Data records:
----------

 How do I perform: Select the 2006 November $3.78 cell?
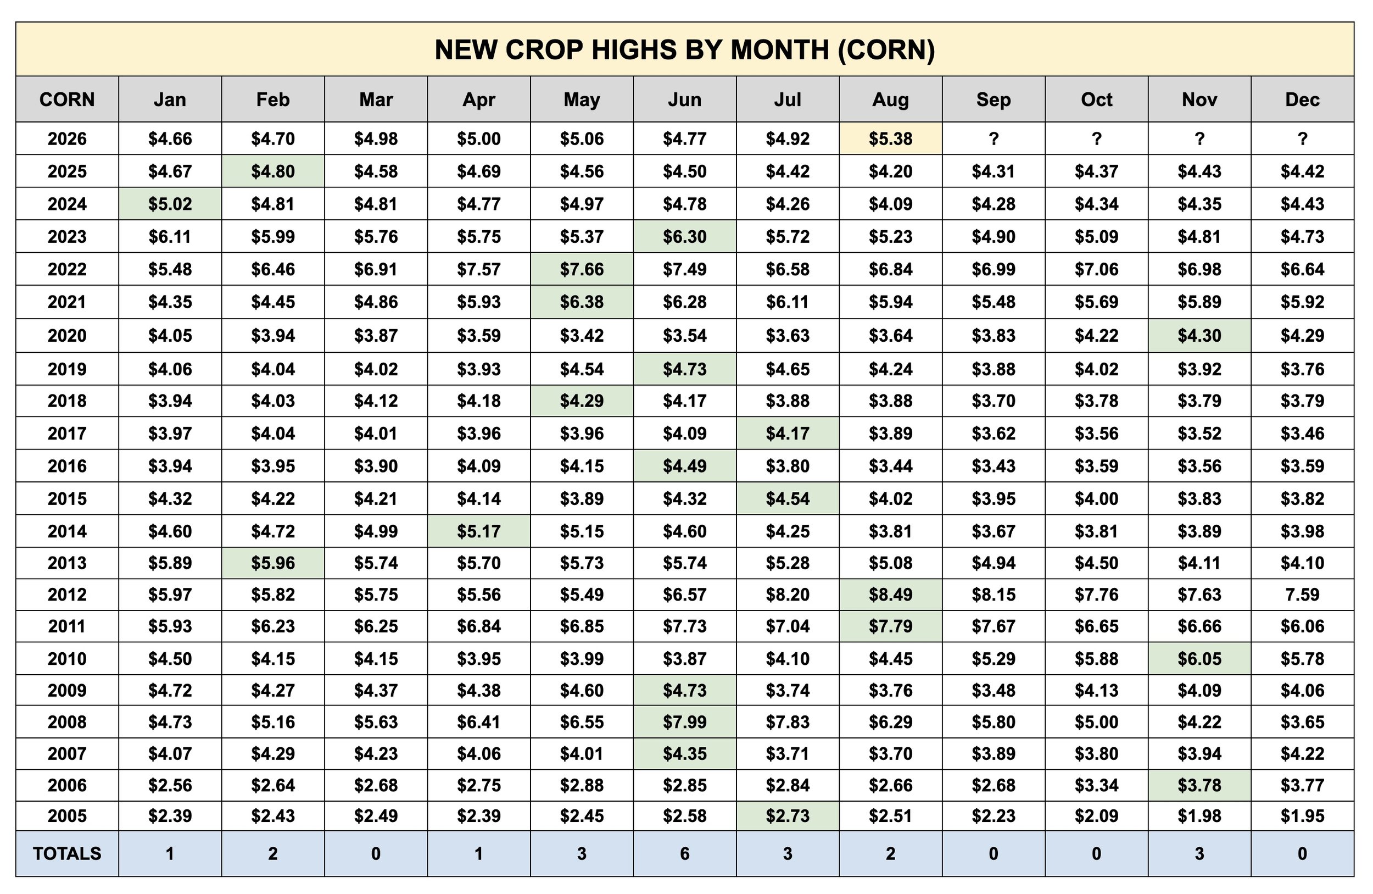(x=1199, y=785)
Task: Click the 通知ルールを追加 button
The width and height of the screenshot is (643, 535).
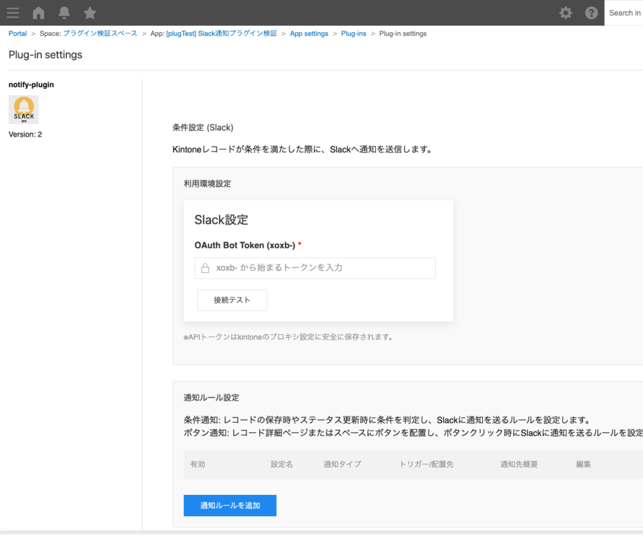Action: tap(230, 506)
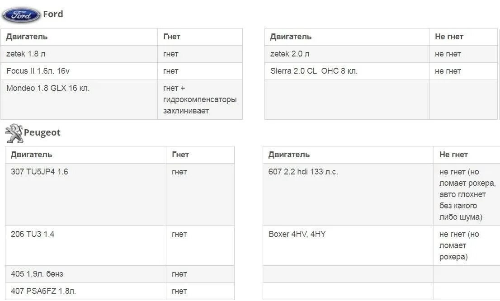Click the Ford table 'Гнет' column header
The image size is (500, 301).
point(200,37)
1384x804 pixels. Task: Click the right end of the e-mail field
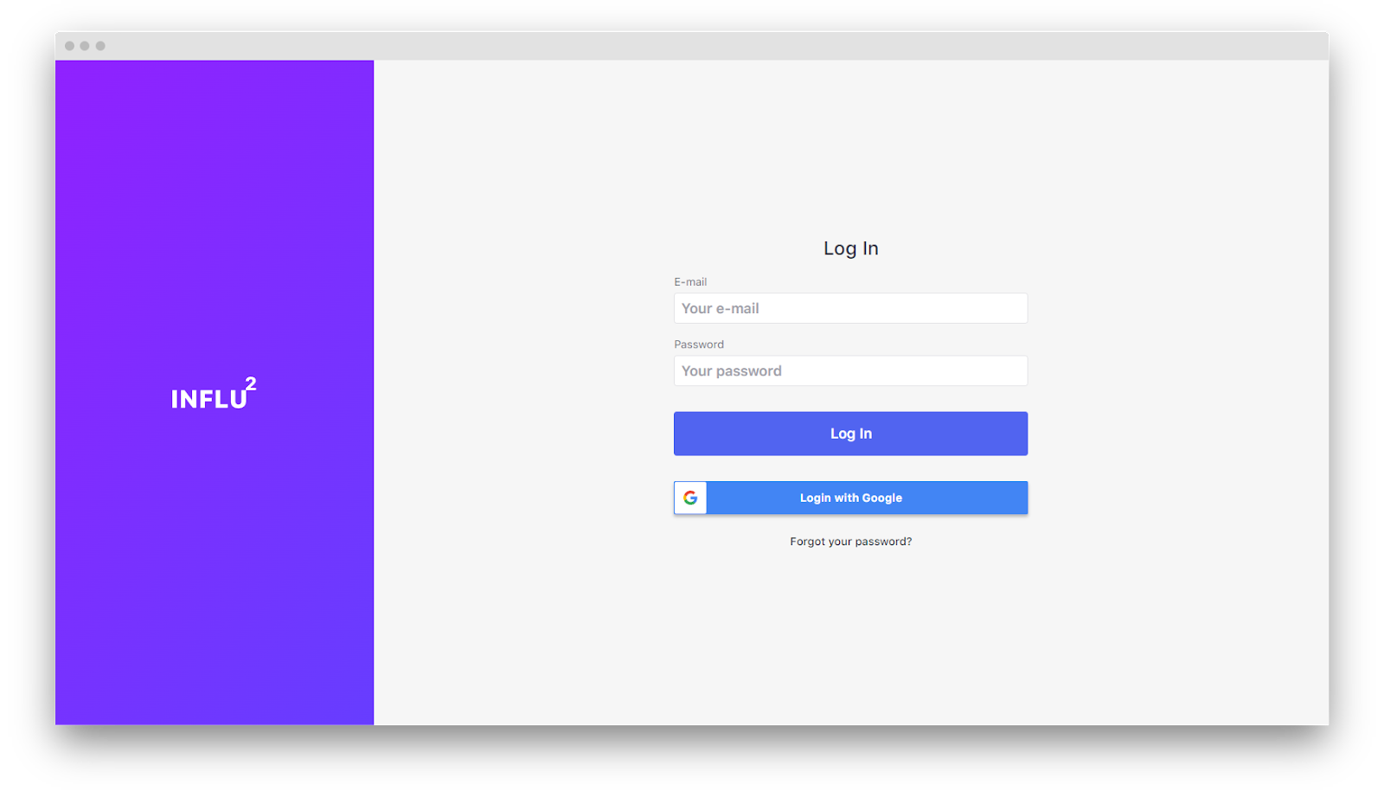[1012, 308]
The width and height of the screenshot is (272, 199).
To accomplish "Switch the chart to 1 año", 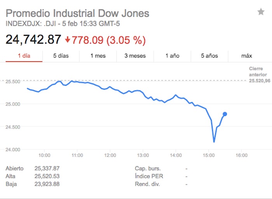I will (172, 56).
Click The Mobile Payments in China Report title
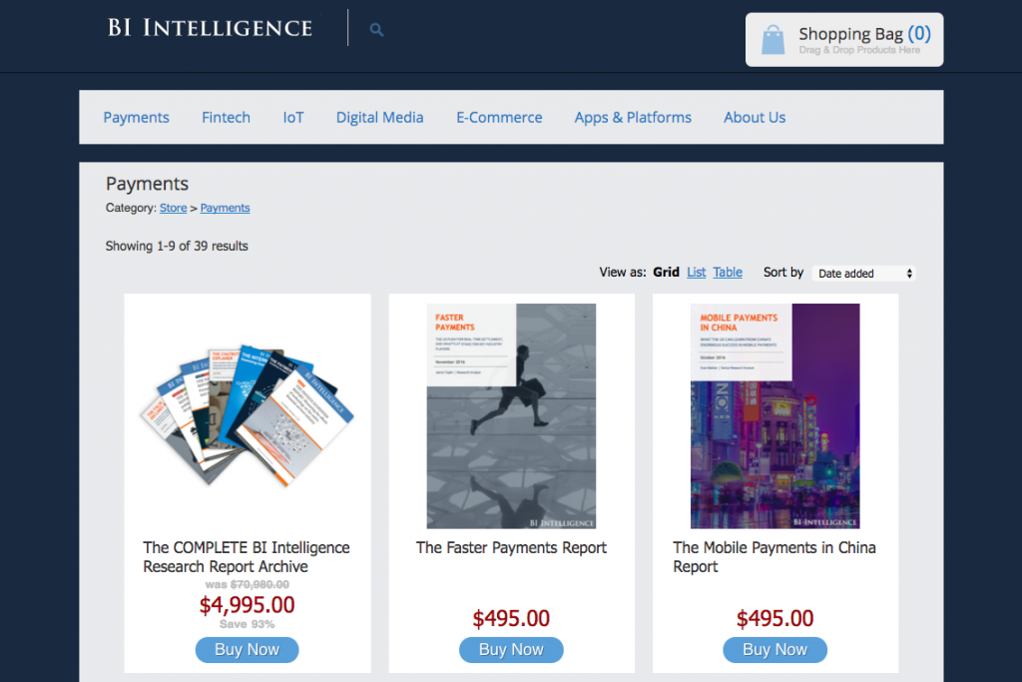This screenshot has width=1022, height=682. point(774,557)
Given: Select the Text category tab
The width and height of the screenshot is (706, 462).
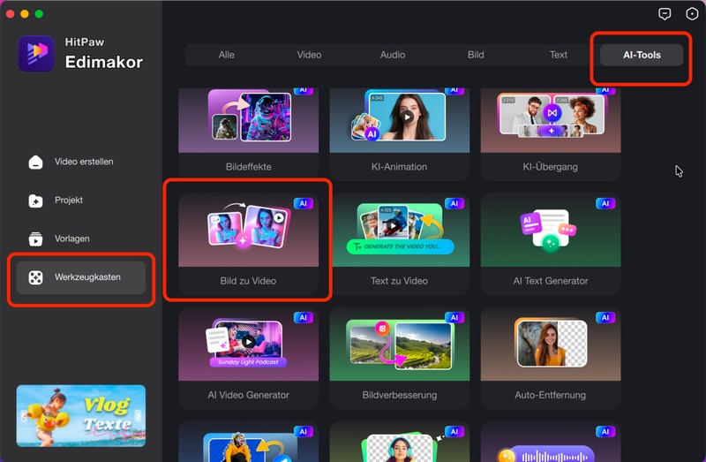Looking at the screenshot, I should point(559,55).
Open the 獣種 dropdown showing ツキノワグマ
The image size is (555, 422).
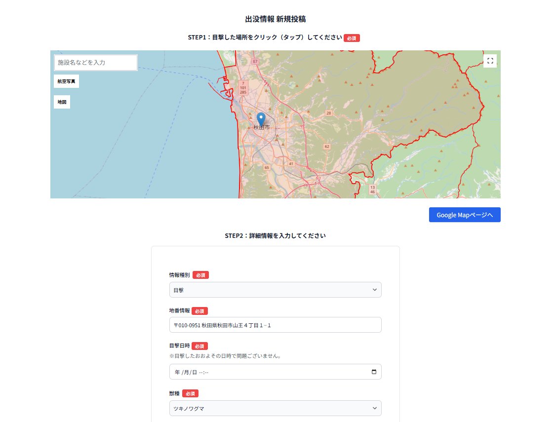click(275, 408)
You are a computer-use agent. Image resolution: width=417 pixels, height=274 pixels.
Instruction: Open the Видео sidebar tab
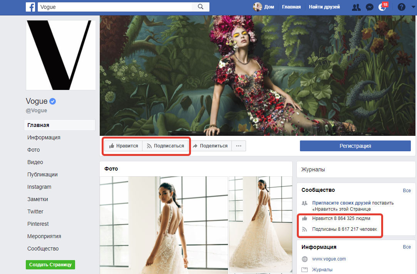pyautogui.click(x=35, y=162)
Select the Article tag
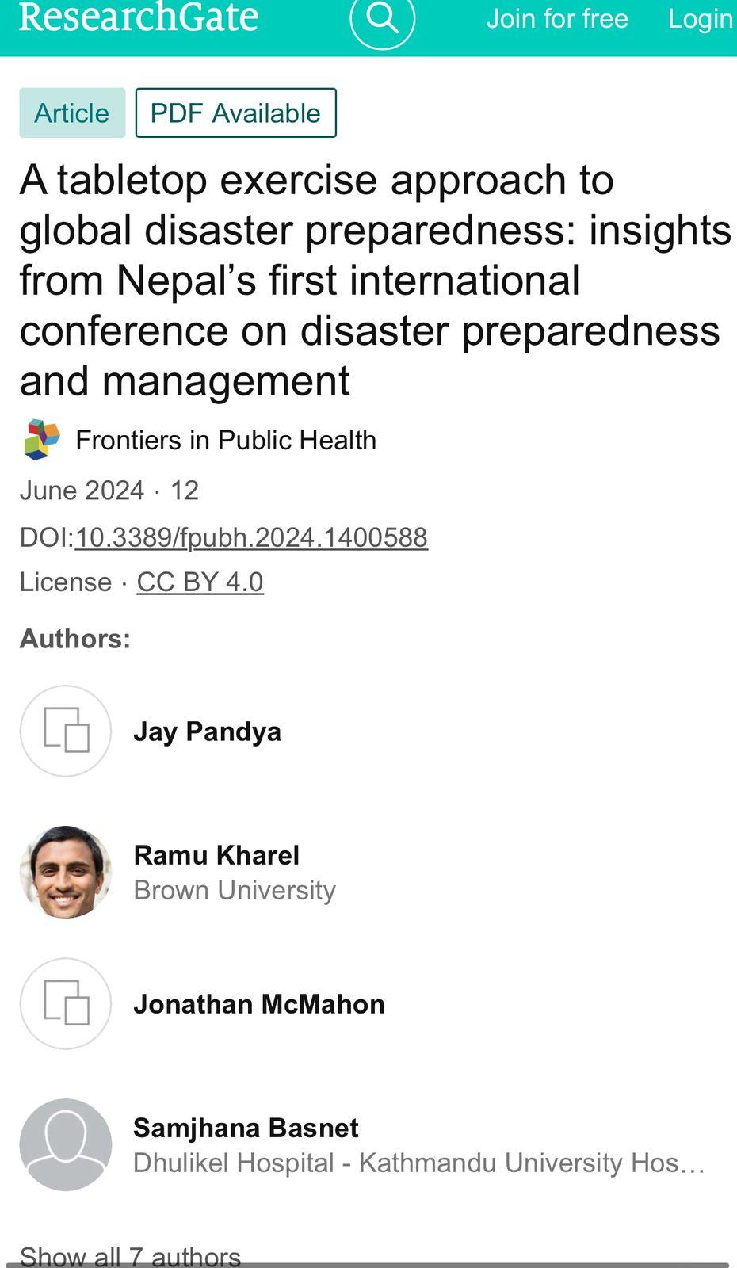The height and width of the screenshot is (1268, 737). (x=72, y=113)
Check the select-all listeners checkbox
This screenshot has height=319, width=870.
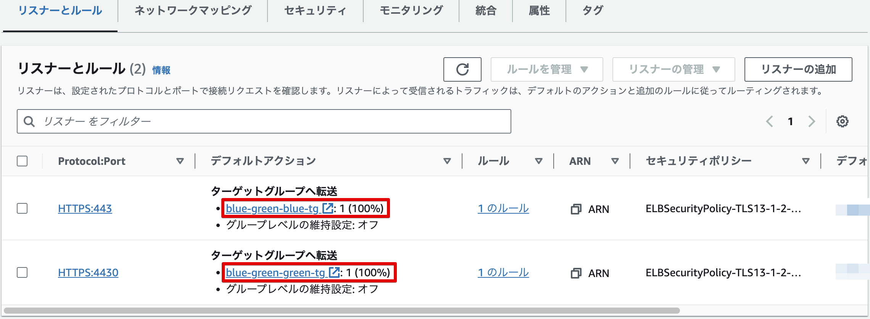pos(22,161)
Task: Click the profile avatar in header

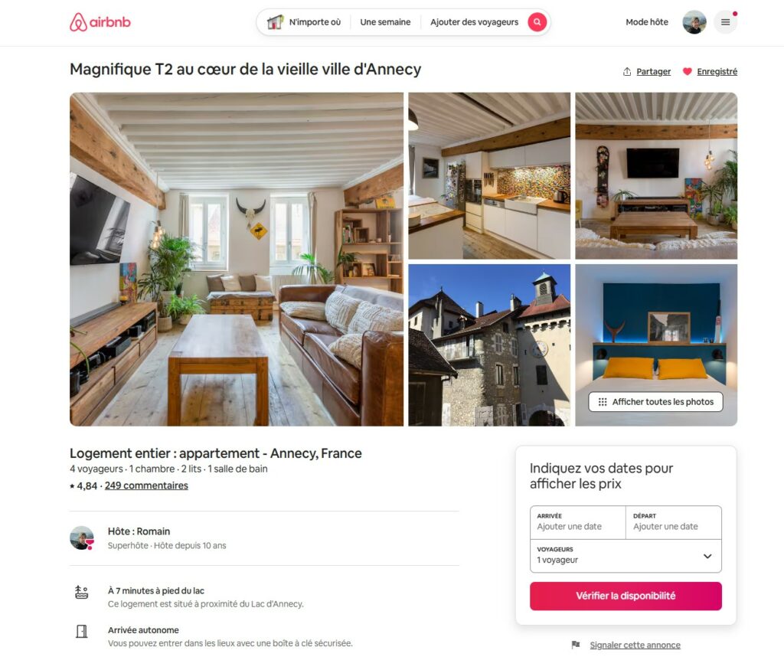Action: [694, 22]
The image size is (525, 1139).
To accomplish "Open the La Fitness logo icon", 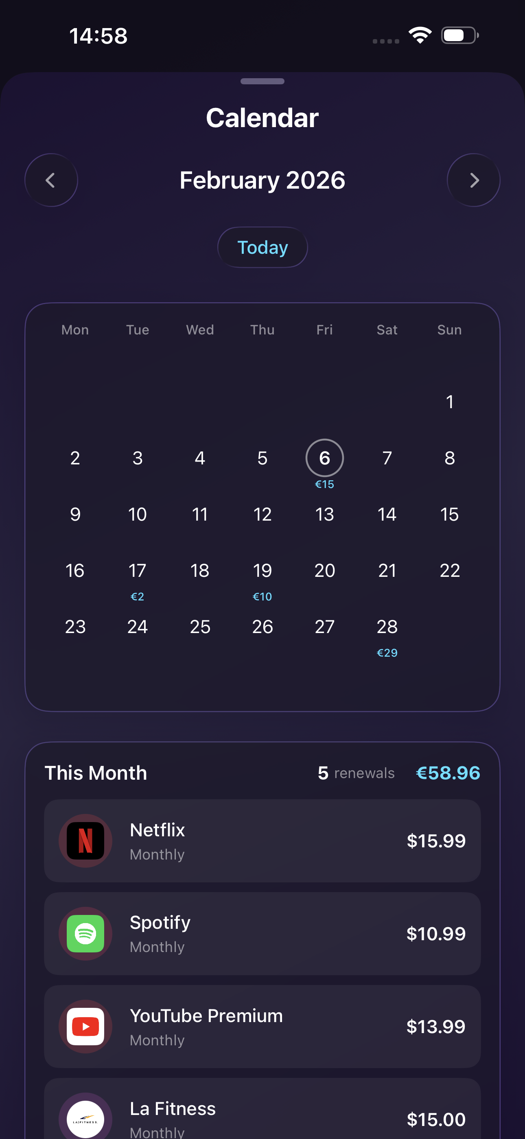I will click(85, 1118).
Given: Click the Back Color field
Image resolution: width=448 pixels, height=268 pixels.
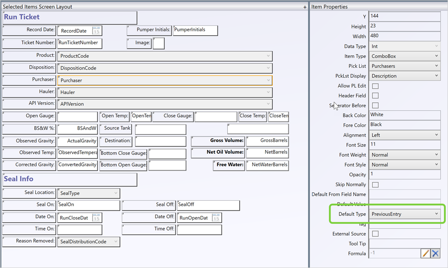Looking at the screenshot, I should pyautogui.click(x=404, y=115).
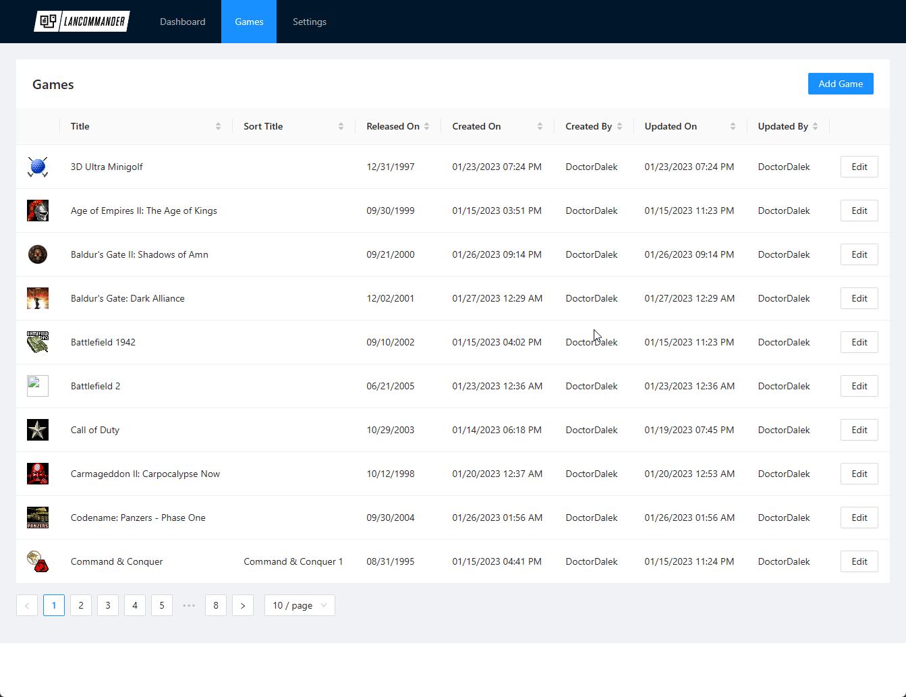Click the Age of Empires II icon
This screenshot has height=697, width=906.
38,211
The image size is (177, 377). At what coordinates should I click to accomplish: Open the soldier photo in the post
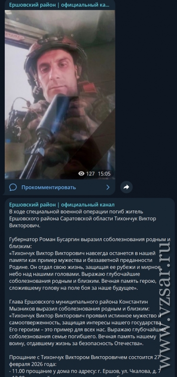coord(60,95)
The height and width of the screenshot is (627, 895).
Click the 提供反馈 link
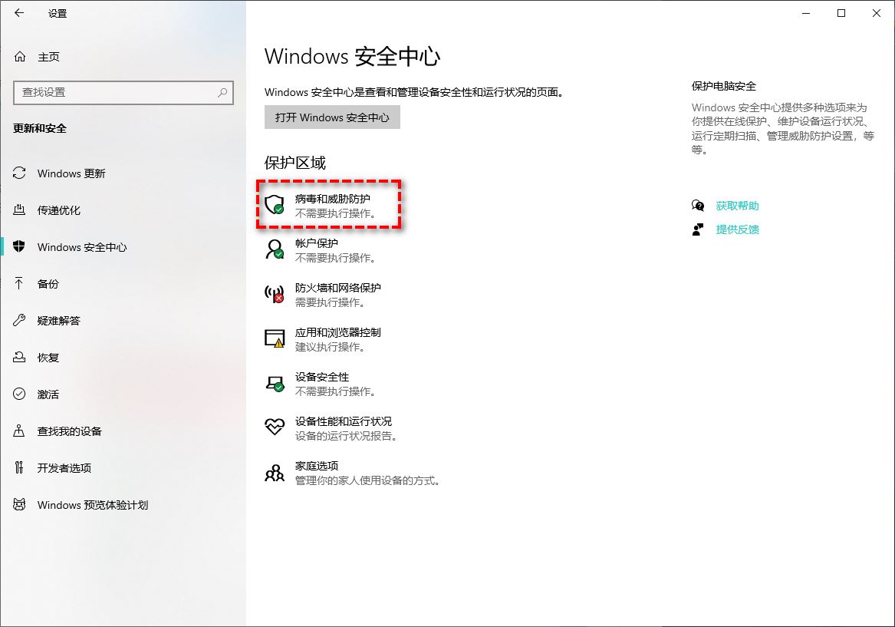click(737, 229)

----------

* INSTRUCTIONS TO FOLLOW
The lines from the one containing "The height and width of the screenshot is (627, 895)." to the last line of the records, both included: print exactly those and nothing else, leaving out any pictures.

* RESPONSE FOR THIS EXERCISE
The height and width of the screenshot is (627, 895).
Click the 提供反馈 link
click(737, 229)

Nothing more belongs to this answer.